Question

How to solve the best point estimate for the population mean and calculate the margin of error? Wherein: A random sample of n= 75 observations from a quantitative population produced a mean of 29.7 and s= 3.286

Answer 1

The margin of error is `~~0.7560`.

Explanation:

The best point estimate for a population mean `mu` is the sample mean `barx`. In this case, we'd have the point estimate

`hatmu = barx=29.7`

The margin of error is a maximum value of how far `hatmu` will be from `mu,` based on a confidence level `alpha.` For example, if `alpha = 0.05,` then there is a 95% chance our `hatmu` will be within the margin of error of the actual population `mu.`

The formula for a margin of error (M.E.) for a sample mean is:

`"ME"=t_(alpha//2, n-1)xxs/sqrtn`

or, if `n` is large enough:

`"ME"=z_(alpha//2)xxs/sqrtn`

(This is because, as `nrarroo`, the `t` distribution with `n-1` degrees of freedom approaches the standard normal distribution `Z`.)

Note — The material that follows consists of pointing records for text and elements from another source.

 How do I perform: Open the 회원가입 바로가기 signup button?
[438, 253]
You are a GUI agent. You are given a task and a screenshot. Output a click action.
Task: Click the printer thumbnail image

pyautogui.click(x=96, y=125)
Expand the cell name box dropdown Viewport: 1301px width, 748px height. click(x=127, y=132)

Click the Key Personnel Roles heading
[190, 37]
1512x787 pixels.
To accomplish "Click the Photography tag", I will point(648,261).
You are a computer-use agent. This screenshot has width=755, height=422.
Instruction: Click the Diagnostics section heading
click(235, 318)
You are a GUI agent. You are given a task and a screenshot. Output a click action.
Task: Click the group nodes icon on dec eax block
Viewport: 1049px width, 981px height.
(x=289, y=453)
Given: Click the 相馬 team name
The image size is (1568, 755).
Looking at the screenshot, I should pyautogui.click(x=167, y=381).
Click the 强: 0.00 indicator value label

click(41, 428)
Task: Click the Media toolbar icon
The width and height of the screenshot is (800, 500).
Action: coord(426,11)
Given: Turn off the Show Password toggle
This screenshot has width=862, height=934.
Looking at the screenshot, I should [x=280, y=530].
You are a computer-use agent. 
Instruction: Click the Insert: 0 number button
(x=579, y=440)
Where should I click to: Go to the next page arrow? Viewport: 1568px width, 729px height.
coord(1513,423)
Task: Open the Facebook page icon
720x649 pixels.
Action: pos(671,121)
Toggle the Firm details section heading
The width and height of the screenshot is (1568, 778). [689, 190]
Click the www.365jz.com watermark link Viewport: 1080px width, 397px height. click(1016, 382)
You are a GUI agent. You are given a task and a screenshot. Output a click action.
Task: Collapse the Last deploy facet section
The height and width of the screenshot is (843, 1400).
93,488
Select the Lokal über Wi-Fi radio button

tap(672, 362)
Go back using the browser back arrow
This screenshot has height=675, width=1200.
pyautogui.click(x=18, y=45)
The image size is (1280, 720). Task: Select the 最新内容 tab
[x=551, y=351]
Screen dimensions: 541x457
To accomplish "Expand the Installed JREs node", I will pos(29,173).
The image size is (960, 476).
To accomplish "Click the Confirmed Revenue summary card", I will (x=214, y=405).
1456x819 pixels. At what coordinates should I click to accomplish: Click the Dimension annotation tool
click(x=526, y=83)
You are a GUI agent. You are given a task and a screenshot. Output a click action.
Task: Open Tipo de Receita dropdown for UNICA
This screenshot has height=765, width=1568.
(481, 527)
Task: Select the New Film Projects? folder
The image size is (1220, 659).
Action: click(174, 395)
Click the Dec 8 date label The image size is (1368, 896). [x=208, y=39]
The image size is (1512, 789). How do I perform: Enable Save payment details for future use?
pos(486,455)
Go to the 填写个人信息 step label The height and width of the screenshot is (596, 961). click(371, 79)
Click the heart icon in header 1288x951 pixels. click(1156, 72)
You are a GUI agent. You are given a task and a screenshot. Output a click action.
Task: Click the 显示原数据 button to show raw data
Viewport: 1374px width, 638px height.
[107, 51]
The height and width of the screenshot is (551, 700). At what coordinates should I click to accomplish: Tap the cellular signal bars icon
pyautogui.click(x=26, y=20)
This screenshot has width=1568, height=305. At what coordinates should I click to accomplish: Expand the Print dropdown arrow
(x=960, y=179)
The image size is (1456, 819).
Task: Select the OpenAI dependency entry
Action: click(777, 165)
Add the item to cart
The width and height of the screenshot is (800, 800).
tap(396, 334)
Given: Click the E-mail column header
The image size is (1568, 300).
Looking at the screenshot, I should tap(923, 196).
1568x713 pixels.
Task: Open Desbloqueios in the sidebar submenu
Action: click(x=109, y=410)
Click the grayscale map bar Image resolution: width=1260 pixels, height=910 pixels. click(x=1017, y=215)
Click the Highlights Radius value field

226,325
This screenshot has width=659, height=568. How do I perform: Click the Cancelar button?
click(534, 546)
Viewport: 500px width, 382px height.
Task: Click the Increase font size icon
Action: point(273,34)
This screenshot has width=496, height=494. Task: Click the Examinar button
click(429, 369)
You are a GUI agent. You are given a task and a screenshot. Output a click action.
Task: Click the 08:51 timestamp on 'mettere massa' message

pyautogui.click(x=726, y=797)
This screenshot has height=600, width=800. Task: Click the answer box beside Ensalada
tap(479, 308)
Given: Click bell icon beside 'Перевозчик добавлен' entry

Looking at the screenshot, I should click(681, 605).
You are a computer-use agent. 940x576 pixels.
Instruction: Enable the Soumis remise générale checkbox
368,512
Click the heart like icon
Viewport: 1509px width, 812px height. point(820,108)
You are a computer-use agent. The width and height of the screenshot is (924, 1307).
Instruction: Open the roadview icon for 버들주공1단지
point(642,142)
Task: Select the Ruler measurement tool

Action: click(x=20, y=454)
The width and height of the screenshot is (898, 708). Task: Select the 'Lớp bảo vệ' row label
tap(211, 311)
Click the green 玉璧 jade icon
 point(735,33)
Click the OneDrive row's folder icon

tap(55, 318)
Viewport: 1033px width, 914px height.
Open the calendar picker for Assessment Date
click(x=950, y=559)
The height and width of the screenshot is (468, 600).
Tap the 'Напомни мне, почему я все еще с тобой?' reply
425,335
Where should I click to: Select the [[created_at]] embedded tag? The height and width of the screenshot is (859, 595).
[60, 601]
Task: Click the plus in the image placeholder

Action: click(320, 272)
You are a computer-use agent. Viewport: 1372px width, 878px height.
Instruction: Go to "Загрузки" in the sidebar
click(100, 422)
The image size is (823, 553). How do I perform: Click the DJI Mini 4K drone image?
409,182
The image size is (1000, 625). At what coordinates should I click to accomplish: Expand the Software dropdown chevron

Using the first option with `alpha = 0.05`, we get:

`"ME"=t_(0.05//2,"  " 75-1)xx3.286/sqrt75`

`color(white)"ME"~~t_(0.025,74)xx3.286/(8.6603)`

`color(white)"ME"~~1.9925xx0.3794`

`color(white)"ME"~~0.7560`

Using the second option (again, with `alpha=0.05`), we get:

`"ME"=z_(0.05//2)xx3.286/sqrt75`

`color(white)"ME"~~z_(0.025)xx3.286/(8.6603)`

`color(white)"ME"~~1.9600xx0.3794`

`color(white)"ME"~~0.7437`

As you can see, both methods give almost the same value (0.7560 and 0.7437 are about 0.013 apart). This is why we often just use the second formula, since it's easier to find values for `z_(alpha//2).` However, the first option is more accurate, since the distribution of `barX` is closer to `t` than to `Z,` and it will always give a wider margin of error, and thus it's a bit safer.